One year ago today I started my blog – two months after my 50th birthday. Call it a midlife crisis if you will; cheaper than buying a sports car and more seemly than running off with the gardener…
Before setting forth on this adventure, I’d had a very cagey relationship with technology; my computer was merely a posh typewriter. And social media was the work of the devil. However, a year on not only am I writing a blog, I’ve also launched myself onto Facebook, Twitter and Pinterest.
My blog is, on the whole, ignored on Facebook (112 page likes is not going to set off a viral post any time soon! A MASSIVE thanks to my few loyal followers xx) but Twitter is now beginning to take me to its heart – probably because I’m hilarious (lol! And I still think it’s ok to use lol!) I LOVE Pinterest – it’s very visual. Plus I spent a happy afternoon creating whacky titles for my boards, and rearranging my pins. They look so pretty.
If you’ve got a spare minute, check me out elsewhere.
Anyway, one year ago today I posted my first foray into blogging – Toasted Teacakes – and my hubby and best friends read it. In celebration of a year, I’m re-posting it. Hopefully a few more people will read it this time…
P.S I’ve added a ‘call to action’ question this time. Oooo get me with my in-depth blogging knowledge…lol!

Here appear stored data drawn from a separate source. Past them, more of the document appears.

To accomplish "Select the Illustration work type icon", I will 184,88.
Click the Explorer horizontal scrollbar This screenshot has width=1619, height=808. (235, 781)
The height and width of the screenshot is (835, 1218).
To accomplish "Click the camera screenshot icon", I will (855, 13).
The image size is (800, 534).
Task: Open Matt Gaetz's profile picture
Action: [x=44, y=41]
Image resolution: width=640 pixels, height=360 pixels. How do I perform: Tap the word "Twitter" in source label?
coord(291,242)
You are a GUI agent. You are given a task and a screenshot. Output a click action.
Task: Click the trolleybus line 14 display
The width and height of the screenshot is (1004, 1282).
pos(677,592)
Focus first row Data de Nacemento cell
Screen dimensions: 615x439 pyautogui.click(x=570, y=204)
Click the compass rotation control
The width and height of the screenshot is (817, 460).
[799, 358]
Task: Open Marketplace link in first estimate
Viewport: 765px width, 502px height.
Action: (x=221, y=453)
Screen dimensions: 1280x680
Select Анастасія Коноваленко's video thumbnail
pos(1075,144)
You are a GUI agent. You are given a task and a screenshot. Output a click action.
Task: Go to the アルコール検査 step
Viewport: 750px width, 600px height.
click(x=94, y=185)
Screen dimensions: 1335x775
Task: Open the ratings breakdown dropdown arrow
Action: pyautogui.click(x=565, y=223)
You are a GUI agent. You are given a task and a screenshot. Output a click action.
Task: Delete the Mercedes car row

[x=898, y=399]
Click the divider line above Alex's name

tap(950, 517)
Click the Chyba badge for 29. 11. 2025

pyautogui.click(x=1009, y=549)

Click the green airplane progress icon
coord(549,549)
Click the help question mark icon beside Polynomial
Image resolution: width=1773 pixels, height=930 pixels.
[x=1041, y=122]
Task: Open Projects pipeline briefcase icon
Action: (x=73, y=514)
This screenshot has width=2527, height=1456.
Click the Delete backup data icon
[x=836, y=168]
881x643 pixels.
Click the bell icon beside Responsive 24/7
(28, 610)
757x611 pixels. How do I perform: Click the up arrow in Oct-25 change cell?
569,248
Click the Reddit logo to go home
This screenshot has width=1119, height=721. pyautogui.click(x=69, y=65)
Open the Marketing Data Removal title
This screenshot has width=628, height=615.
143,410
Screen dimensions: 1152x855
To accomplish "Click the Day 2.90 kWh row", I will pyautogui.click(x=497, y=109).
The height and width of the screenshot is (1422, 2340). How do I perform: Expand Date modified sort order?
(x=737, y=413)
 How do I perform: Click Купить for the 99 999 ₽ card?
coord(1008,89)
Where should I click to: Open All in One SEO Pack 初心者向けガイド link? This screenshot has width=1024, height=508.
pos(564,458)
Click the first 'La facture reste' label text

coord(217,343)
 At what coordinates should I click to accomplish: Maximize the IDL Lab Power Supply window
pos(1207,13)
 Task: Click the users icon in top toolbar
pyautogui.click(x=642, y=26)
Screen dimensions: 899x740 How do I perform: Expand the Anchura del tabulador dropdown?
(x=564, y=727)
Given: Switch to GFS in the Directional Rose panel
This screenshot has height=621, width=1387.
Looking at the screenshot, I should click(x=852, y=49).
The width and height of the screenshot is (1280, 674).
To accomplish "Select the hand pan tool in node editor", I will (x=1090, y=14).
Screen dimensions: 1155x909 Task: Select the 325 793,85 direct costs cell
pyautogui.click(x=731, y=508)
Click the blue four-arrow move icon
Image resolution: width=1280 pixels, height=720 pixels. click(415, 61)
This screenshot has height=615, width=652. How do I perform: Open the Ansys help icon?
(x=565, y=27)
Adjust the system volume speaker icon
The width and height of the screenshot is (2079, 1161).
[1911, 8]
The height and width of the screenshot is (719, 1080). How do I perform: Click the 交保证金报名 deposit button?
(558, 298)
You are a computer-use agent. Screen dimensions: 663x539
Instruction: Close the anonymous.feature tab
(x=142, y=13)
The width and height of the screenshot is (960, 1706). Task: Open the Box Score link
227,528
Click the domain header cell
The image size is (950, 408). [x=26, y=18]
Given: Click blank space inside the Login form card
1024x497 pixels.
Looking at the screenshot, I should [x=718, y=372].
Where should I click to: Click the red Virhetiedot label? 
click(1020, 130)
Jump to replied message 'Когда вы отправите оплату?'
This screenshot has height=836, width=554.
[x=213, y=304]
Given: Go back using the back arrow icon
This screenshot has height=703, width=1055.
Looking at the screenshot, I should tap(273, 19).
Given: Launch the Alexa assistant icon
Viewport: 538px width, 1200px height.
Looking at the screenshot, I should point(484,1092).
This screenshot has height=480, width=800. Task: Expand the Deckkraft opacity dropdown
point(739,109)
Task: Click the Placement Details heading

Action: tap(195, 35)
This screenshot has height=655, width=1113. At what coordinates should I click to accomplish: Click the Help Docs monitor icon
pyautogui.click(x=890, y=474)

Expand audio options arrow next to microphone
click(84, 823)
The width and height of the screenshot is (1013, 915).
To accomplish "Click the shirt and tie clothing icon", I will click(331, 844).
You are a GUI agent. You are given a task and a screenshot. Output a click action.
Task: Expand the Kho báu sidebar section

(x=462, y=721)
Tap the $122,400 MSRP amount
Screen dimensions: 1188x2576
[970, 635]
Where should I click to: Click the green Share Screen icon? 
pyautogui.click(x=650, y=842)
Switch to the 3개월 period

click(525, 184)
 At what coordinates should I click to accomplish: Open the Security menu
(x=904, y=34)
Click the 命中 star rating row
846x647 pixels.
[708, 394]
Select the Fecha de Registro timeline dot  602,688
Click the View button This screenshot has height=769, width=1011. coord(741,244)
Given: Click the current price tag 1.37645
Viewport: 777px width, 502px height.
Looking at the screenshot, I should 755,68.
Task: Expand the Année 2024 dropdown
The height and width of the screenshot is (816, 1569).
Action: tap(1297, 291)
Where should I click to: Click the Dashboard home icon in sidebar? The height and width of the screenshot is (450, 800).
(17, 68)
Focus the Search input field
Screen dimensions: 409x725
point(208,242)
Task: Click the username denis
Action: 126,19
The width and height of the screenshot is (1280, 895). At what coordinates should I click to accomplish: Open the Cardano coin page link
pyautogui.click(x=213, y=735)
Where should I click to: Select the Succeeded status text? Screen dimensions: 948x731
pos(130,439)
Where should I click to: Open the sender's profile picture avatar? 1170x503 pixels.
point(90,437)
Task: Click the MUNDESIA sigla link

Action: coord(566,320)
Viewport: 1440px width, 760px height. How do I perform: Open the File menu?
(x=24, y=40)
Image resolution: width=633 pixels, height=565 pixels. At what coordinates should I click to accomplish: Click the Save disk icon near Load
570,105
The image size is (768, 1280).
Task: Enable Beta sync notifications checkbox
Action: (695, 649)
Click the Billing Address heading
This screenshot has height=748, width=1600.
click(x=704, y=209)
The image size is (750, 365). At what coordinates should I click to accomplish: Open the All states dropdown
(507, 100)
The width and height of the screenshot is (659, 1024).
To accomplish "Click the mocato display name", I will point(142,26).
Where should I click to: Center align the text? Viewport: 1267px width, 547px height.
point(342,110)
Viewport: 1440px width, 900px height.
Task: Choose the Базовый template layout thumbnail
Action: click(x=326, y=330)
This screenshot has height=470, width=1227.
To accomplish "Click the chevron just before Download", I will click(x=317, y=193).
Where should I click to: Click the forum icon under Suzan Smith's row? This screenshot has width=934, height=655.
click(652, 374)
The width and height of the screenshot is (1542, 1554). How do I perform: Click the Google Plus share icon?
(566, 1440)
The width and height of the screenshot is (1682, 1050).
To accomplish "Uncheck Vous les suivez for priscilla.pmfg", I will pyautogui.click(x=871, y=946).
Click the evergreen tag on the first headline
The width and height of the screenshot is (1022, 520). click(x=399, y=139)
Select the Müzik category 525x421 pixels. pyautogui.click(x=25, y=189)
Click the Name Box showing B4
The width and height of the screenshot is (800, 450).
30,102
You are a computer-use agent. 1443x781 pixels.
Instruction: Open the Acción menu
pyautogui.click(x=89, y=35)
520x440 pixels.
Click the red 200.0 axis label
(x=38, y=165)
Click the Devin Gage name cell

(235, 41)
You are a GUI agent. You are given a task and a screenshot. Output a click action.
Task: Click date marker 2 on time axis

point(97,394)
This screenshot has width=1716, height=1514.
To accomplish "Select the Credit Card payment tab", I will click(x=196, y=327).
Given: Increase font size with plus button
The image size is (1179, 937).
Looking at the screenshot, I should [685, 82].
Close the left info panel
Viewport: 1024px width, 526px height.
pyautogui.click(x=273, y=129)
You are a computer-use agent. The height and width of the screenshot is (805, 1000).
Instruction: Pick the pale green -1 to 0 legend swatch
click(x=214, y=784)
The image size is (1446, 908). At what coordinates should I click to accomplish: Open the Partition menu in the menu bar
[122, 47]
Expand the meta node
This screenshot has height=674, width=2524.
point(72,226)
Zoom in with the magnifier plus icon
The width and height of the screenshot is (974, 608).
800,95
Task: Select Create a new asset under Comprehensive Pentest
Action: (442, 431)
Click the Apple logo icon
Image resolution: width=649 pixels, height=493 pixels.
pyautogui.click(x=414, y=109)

So, today got off to a questionable start. Woke up craving toasted teacakes – no I’m not pregnant, alarmingly that was also husband’s first thought. Chose not to ignore said craving – which would’ve been wisest course of action. Changed pyjama bottoms for tracksuit bottoms, left pyjama top on, wiped away smudged mascara from under eyes, slipped bare feet into crocks, grabbed a hoodie and drove to the shop. Accidentally wore close up glasses instead of distance ones.
Staggered into the shop, picked up two packs of teacakes and wandered straight into path of friend’s husband. By time I’d realised who it was I was within speaking distance. Had I worn distance glasses I’d have noticed him early enough to nip down the cold meat aisle, and hang out by the salami until he’d gone. Instead I had to have a conversation with him, whilst going redder and redder at the thought of the state of me.
Why can’t I wake up with the urge for quickie morning sex like other people?
Why toasted teacakes?
What do you wake up with the urge for?